Ketua Komisi II DPRD Kabupaten Sukabumi Hamzah Gurnita mendatangi lokasi tenda pengungsian warga terdampak penggusuran di Pantai Istiqomah, Citepus, Palabuhanratu, Kabupaten Sukabumi, Kamis (6/2/2025).
Matanya menatap tenda-tenda darurat yang berdiri di atas pasir, tempat 87 jiwa, termasuk balita dan lansia, bertahan di dalam tenda yang terpasang seadanya.
Beberapa anak kecil berlarian di antara tumpukan barang. Sementara orang dewasa tampak duduk muram, wajah mereka menyiratkan kelelahan.
SCROLL TO CONTINUE WITH CONTENT
"Mohon maaf, saya baru mengetahui hal ini dari media. Pemerintah sama sekali tidak melibatkan kami dalam kegiatan ini. Padahal, kalau bicara rakyat, ada wakil rakyat! Kami saja sudah dilangkahi oleh tim terpadu," kata Hamzah dengan nada tinggi.
Ia langsung berjalan menuju tenda, menyapa warga yang kehilangan rumah dan tempat usaha mereka setelah pembongkaran.
Beberapa orang berbicara dengan suara bergetar, ada yang matanya berkaca-kaca. Seorang ibu menggendong bayinya yang hanya dibalut selimut tipis, sementara seorang kakek duduk di atas tikar yang sudah sobek.

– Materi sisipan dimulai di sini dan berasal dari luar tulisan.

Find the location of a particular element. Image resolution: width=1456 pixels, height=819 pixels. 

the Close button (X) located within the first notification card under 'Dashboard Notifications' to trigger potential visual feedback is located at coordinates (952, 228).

"Seharusnya pemerintah memikirkan dampaknya dulu sebelum melakukan pembongkaran! Bukan mendahulukan eksekusi sementara kebutuhan masyarakat terabaikan, ini persoalan kemanusiaan," ujarnya.
Ia menegaskan, dirinya mendukung program pemerintah, baik di tingkat kabupaten, provinsi, hingga nasional. Namun, ia tak bisa menerima kebijakan yang justru mengorbankan rakyat kecil.
"Saya mendukung program pemerintah, tapi bukan seperti ini caranya! Ini bukan soal setuju atau tidak, ini soal kemanusiaan. Tidak boleh ada warga yang diperlakukan seperti ini tanpa solusi yang jelas," lanjutnya.
Pantauan detikJabar, Hamzah terlihat gusar. Ia mengeluarkan ponselnya, langsung menelepon Kepala Dinas Lingkungan Hidup (DLH) Sukabumi, Prasetyo.
Angin pantai bertiup kencang, menggoyangkan tenda-tenda yang rapuh. Suaranya naik turun saat berbicara di telepon.
"Saya minta Pak Prasetyo segera ke sini, sekarang juga, harus ada solusi ke masyarakat," katanya.
Hamzah sempat menghampiri seorang perempuan paruh baya yang duduk bersandar pada triplek lusuh.
Ia adalah Ibu Pupun (55), wanita yang malam sebelumnya terpaksa tidur beralaskan triplek berlapis kain bersama suaminya.
Hamzah jongkok di hadapannya, mendengar dengan saksama setiap keluh kesah yang keluar dari mulut perempuan itu. Pupun bercerita tentang rumah dan warungnya yang telah dihancurkan, tentang bagaimana ia tak punya tempat lain untuk pulang.
"Saya nggak punya rumah lagi, Pak. Saya sudah belasan tahun tinggal di sini, jualan untuk makan sehari-hari. Sekarang saya tidur di sini," katanya, nyaris berbisik.
Hamzah diam sejenak. Ia menarik napas panjang, sebelum menepuk bahu Pupun dengan penuh empati.
"Saya akan perjuangkan ini. Ibu ikut saya dulu ke tenda, kita ngobrol dengan warga yang lain," ucap Hamzah.
Kepada detikJabar, Hamzah menegaskan, bahwa persoalan ini bukan hanya tentang aturan atau kebijakan, tapi tentang kemanusiaan.
"Ini soal hak asasi manusia. Tidak bisa seperti ini! Mereka rakyat, mereka wajib kita layani. Saya ingin tahu bagaimana pemerintah menyelesaikan ini. Saya tunggu langkah dari tim terpadu," tandasnya.